Day 211: Paxos Fundamentals: Single-Decree Consensus
Single-decree Paxos is not a ritual of extra messages. It is a safety device: every new attempt to choose a value must first learn enough history that it cannot accidentally choose a conflicting one.
Today's "Aha!" Moment
Paxos often feels harder than it is because people first see the message names, prepare, promise, accept, before they see the fear driving them. The fear is simple:
- what if one proposer almost got a value chosen
- then another proposer appears later
- and, without realizing what already happened, chooses a different value?
If that were allowed, safety would be gone.
That is the aha for single-decree Paxos. The protocol is built around one central rule:
- any later attempt to decide a value must inherit enough information from earlier attempts that a conflicting value cannot be chosen
Once we see Paxos through that lens, the phases stop looking ceremonial.
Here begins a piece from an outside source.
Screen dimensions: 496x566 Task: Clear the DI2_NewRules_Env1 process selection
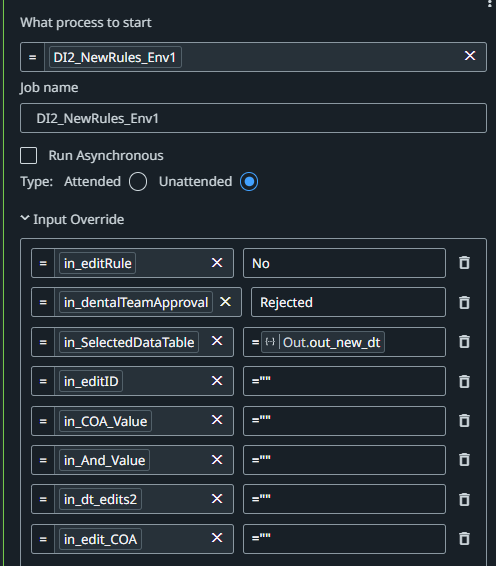point(470,56)
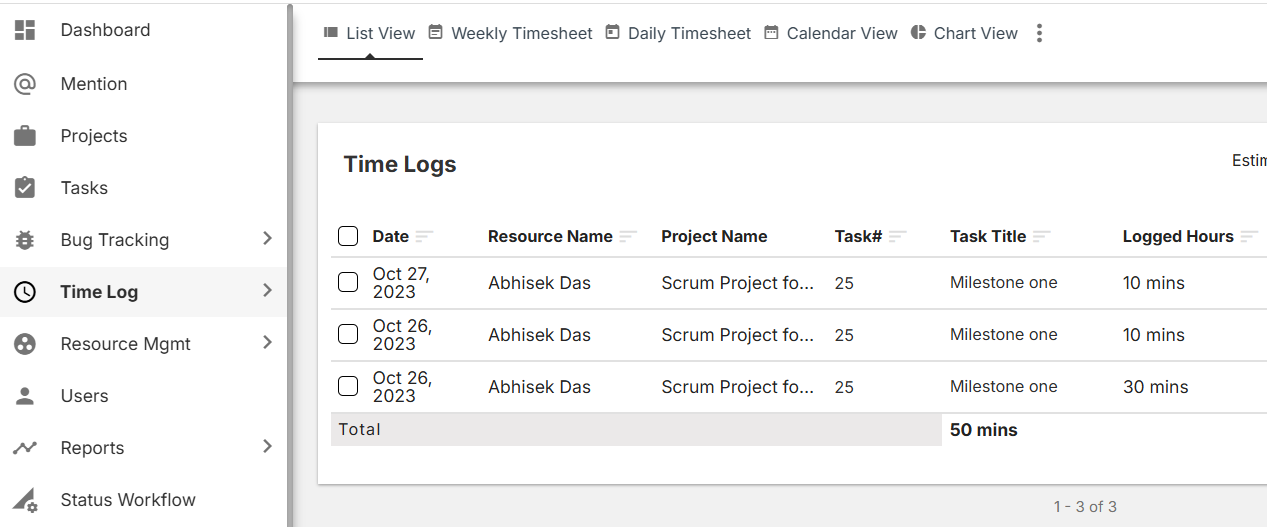Expand the Resource Mgmt chevron
This screenshot has width=1267, height=527.
(x=267, y=342)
preparesays: "before I try to lead, tell me whether a higher-priority attempt already left history I must respect"promisesays: "I will not help older proposals after hearing this newer ballot"acceptsays: "given what we now know, here is the value we are trying to get chosen"
In other words, Paxos is really a protocol for transferring the obligation to respect history from one leader attempt to the next.
Why This Matters
Suppose three replicas are trying to agree on one configuration value. Proposer P1 gets partway through choosing value A, but some messages are delayed. Then proposer P2 wakes up later and tries to choose B.
If P2 could ignore the partial history of A, the system might end up with two overlapping quorums supporting different outcomes. That is exactly the kind of split decision consensus exists to prevent.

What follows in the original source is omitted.